### Passage given
____

Bad Bridesmaid Read online




  Bad Bridesmaid

  Bachelorette Brawls and Taffeta Tantrums

  What We Go Through for Her Big Day*

  SIRI AGRELL

  *Names have been changed to protect the innocent (and the guilty).

  To Gillian, for letting me be bad.

  And Dave, for helping me be good.

  Contents

  Cover

  Title Page

  Disengaged

  Engaged

  Masturbating to Martha Stewart

  Sea Foam Blues

  The Golden Shower

  The Bachelorette Complex

  Extreme Makeover

  The Big Day

  The Honeymoon’s Over

  I Do-Over

  Acknowledgments

  Copyright

  About the Publisher

  Disengaged

  I can’t believe it. You make someone a

  bridesmaid and they shit all over you.

  Ginny Baker, Sixteen Candles

  Call it a Bridesmaid Blindside.

  It was late June, almost exactly one year since my friend had popped the question, asking me to be a member of her bridal party.

  To be honest, I had never really considered myself bridesmaid material. I declined to play wedding dress-up as a child, and never hummed myself down an imaginary aisle with a pillowcase dangling from my head. I didn’t take it upon myself to learn how to bustle a dress or clasp my hands properly around the stems of a bouquet. During most weddings, I pass the time fidgeting and taking pictures of my chest with the disposable cameras given to each tabic. In lieu of any useful advice or skills to offer as a bridesmaid, I spent our year of bridal preparations contributing in the only way I knew how: following people around, doing what I was told, and making a sarcastic comment whenever the opportunity presented itself.

  When it was time for the bride and groom to register for gifts, I suggested the liquor store—an idea I personally believed to be genius—imagining nights spent sampling from the bottomless bar provided courtesy of their many wedding guests. When the couple instead chose to register at a traditional retailer, I asked them to sign up for an espresso maker, which I could then purchase from them at a discounted price—another brilliant scheme for all involved. They didn’t go for it.

  Still, I found the whole process bizarrely entertaining, even though I was occasionally overwhelmed by the expense, excess, and drama of the bridal circus. I thought it was funny how much time, energy, and fifty-dollar-per-yard fabric could be employed in an event that would last a maximum of eight hours.

  Little did I know I was about to become the punch line in my own yearlong joke.

  Twelve months of my life were filled with engagement celebrations, fittings, bachelorette parties, color consultations, band bookings, photographer selections, and premarital meltdowns. Like thousands of other women who are bridesmaids each year, I had bought gifts of racy lingerie and made an emotional speech. I had taken a cab to an undesirable part of town to have my hips measured at 8:00 a.m. by a Portuguese seamstress with little sympathy for my hangover or winter weight gain. I’d spent a hundred dollars on canapés to feed women who earn more than twice my salary, and spent a night lying on the cool tiles of my kitchen floor praying for death after drinking too much sangria at the shower.

  All of these obligations were performed dutifully (if drunk-enly) as I attempted to honor my close friend, who wanted her wedding tasteful and the lead-up textbook.

  But a month before the wedding, I made a big mistake.

  No, I did not sleep with the groom or let my ass spread beyond the contours accommodated by raw silk. I did not slap the soon-to-be mother-in-law or refuse to pony up for a hundred-dollar blow-dry. I simply asked why the bridesmaid’s participation in all this pomp and circumstance was necessary—and I did it publicly.

____

### Directions
Reproduce word for word the stretch of the Bad Bridesmaid excerpt from "It was late" through "opportunity presented itself.". This data has no connection to the Bad Bridesmaid excerpt.

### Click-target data
____

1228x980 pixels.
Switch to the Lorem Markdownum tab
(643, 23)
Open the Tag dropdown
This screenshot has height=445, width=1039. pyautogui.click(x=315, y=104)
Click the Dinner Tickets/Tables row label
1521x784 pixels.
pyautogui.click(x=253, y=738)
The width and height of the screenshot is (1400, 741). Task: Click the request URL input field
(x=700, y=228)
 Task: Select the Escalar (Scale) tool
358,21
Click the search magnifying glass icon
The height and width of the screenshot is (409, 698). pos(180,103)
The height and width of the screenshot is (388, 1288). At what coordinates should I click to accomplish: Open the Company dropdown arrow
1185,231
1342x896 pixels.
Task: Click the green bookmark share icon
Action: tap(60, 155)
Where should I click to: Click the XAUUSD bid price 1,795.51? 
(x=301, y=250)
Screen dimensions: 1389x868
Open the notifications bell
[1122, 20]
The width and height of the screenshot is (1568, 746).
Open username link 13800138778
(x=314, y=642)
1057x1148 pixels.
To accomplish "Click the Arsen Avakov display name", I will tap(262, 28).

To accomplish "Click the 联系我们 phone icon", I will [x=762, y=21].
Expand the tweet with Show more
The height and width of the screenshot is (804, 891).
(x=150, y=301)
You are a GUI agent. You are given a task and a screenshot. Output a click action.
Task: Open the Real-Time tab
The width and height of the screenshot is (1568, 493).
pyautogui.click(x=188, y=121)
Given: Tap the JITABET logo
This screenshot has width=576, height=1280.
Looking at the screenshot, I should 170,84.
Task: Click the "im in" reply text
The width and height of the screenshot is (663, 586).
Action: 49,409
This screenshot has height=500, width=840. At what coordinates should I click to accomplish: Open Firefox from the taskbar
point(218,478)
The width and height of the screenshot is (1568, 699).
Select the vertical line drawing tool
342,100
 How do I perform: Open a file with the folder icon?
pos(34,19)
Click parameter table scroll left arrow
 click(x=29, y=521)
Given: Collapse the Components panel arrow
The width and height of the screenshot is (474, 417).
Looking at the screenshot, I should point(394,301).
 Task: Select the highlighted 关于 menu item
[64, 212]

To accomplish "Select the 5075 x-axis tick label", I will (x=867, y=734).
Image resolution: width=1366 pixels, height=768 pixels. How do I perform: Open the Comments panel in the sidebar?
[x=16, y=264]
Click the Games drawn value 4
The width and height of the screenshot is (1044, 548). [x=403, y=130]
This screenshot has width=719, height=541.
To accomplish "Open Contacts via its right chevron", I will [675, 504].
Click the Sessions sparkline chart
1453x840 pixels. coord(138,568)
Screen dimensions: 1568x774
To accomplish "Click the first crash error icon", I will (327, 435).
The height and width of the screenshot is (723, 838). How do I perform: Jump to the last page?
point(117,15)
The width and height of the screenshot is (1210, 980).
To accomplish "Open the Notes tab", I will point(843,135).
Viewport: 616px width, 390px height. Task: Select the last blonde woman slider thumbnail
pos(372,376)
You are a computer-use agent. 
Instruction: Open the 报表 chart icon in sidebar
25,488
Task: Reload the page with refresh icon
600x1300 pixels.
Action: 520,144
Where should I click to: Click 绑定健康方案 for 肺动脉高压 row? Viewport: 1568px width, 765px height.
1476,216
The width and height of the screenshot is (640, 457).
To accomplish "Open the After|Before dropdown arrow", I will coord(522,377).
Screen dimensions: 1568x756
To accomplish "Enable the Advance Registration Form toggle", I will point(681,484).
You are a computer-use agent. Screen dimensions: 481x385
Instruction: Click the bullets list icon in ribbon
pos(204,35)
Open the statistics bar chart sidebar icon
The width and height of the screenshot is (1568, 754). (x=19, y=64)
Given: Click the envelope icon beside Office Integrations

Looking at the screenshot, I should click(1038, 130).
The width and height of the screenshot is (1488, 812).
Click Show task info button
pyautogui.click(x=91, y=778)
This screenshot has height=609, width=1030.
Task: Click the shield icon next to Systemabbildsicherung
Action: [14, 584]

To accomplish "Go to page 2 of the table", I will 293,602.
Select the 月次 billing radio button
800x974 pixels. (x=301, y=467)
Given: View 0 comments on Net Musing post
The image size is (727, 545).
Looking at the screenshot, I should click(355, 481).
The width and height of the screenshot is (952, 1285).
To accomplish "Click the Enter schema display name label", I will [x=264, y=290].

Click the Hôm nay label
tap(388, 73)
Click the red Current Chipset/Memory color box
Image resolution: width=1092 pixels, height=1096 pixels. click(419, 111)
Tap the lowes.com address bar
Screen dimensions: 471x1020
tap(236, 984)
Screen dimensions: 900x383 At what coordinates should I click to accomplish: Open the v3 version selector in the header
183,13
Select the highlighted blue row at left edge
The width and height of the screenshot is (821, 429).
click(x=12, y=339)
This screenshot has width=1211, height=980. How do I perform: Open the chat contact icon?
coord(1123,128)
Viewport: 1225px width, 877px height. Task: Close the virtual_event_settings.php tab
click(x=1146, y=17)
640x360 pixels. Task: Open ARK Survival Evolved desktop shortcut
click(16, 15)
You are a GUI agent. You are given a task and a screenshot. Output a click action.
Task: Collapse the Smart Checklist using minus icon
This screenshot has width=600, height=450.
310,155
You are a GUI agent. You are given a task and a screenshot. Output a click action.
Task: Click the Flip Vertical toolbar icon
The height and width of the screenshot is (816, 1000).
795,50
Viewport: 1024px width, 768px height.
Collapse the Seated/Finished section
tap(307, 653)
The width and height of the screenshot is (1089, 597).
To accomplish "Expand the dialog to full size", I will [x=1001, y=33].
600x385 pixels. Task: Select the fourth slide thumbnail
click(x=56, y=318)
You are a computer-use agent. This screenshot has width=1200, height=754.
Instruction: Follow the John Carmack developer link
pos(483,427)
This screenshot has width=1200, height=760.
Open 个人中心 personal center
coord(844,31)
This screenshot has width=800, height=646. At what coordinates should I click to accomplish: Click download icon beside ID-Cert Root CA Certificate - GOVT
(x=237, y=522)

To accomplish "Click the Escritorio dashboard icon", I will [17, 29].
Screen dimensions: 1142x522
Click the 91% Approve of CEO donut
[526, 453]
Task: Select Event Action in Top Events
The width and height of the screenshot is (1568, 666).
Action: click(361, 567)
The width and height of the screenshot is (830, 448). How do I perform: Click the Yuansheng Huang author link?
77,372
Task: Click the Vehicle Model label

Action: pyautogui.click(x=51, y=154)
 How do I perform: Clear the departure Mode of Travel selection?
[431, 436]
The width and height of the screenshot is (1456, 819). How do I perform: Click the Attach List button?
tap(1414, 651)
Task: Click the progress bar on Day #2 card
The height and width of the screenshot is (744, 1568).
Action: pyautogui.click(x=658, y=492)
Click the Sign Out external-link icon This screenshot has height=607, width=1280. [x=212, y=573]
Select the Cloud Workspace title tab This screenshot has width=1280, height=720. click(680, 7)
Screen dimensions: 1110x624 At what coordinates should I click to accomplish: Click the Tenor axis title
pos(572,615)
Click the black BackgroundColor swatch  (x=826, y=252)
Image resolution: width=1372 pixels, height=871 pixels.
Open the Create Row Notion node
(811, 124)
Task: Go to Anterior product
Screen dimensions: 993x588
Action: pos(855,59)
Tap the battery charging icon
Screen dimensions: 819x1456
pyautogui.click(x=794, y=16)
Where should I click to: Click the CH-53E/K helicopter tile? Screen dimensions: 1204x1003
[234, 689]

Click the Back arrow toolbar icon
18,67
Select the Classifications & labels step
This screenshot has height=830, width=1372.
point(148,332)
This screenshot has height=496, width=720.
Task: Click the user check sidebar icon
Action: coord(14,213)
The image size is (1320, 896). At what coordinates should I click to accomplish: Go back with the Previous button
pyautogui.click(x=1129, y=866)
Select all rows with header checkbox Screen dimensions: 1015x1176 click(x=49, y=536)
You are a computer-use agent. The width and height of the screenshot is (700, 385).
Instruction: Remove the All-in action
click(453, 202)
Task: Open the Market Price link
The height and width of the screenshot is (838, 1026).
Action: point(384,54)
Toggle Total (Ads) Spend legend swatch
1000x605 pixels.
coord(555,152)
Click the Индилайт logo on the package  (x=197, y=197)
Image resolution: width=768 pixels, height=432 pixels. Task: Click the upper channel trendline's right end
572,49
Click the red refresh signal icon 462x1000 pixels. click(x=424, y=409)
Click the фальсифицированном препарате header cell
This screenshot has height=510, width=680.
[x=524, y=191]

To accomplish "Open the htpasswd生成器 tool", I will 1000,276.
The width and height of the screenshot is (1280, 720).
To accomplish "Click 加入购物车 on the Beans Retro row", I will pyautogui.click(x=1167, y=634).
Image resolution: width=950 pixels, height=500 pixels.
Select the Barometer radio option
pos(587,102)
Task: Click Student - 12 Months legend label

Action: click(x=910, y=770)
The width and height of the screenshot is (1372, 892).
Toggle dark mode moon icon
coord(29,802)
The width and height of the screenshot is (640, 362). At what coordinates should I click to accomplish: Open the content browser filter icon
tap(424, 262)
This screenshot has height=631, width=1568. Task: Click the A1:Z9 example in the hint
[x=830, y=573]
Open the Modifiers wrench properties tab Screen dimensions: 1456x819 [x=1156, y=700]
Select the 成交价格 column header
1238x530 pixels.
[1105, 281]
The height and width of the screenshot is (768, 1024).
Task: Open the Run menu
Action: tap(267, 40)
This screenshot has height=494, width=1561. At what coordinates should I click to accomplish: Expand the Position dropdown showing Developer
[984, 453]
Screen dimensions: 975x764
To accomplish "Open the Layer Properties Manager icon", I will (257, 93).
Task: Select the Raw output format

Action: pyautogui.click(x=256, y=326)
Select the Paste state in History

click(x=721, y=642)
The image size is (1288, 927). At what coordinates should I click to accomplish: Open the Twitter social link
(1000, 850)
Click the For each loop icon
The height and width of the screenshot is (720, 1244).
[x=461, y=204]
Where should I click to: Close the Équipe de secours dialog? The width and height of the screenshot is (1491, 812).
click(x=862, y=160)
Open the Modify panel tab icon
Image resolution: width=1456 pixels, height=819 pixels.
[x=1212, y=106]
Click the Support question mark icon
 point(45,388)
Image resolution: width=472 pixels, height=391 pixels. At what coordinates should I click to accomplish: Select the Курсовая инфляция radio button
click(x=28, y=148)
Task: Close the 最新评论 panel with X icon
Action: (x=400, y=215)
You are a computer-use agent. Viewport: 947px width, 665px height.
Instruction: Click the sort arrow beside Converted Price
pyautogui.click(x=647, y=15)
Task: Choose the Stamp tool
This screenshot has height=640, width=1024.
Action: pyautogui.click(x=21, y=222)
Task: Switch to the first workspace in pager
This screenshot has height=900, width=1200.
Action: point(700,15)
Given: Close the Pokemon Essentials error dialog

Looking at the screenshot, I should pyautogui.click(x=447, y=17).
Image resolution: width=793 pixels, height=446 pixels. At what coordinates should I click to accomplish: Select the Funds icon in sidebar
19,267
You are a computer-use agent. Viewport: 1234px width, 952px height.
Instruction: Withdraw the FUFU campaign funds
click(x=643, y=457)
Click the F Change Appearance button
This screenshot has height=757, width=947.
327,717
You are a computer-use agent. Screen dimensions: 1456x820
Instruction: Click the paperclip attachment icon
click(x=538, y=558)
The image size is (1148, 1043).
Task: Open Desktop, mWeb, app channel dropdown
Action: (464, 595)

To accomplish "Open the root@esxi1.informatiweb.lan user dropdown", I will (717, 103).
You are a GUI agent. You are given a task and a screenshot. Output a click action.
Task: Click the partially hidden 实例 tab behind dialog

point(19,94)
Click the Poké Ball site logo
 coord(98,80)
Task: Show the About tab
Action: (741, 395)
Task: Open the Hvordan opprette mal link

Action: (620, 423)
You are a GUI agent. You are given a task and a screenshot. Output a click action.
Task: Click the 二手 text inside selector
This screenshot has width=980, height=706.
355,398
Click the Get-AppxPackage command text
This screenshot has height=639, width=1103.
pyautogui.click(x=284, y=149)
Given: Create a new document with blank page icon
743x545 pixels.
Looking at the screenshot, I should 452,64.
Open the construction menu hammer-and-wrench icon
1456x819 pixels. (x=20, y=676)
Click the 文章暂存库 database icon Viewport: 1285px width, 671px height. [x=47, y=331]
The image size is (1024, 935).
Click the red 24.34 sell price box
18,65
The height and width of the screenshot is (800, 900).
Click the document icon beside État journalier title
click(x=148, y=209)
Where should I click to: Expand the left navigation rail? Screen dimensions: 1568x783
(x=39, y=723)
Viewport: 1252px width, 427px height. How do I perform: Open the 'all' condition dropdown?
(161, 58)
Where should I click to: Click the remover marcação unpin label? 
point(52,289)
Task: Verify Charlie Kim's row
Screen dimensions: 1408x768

____

### Task result
It was late June, almost exactly one year since my friend had popped the question, asking me to be a member of her bridal party.

  To be honest, I had never really considered myself bridesmaid material. I declined to play wedding dress-up as a child, and never hummed myself down an imaginary aisle with a pillowcase dangling from my head. I didn’t take it upon myself to learn how to bustle a dress or clasp my hands properly around the stems of a bouquet. During most weddings, I pass the time fidgeting and taking pictures of my chest with the disposable cameras given to each tabic. In lieu of any useful advice or skills to offer as a bridesmaid, I spent our year of bridal preparations contributing in the only way I knew how: following people around, doing what I was told, and making a sarcastic comment whenever the opportunity presented itself.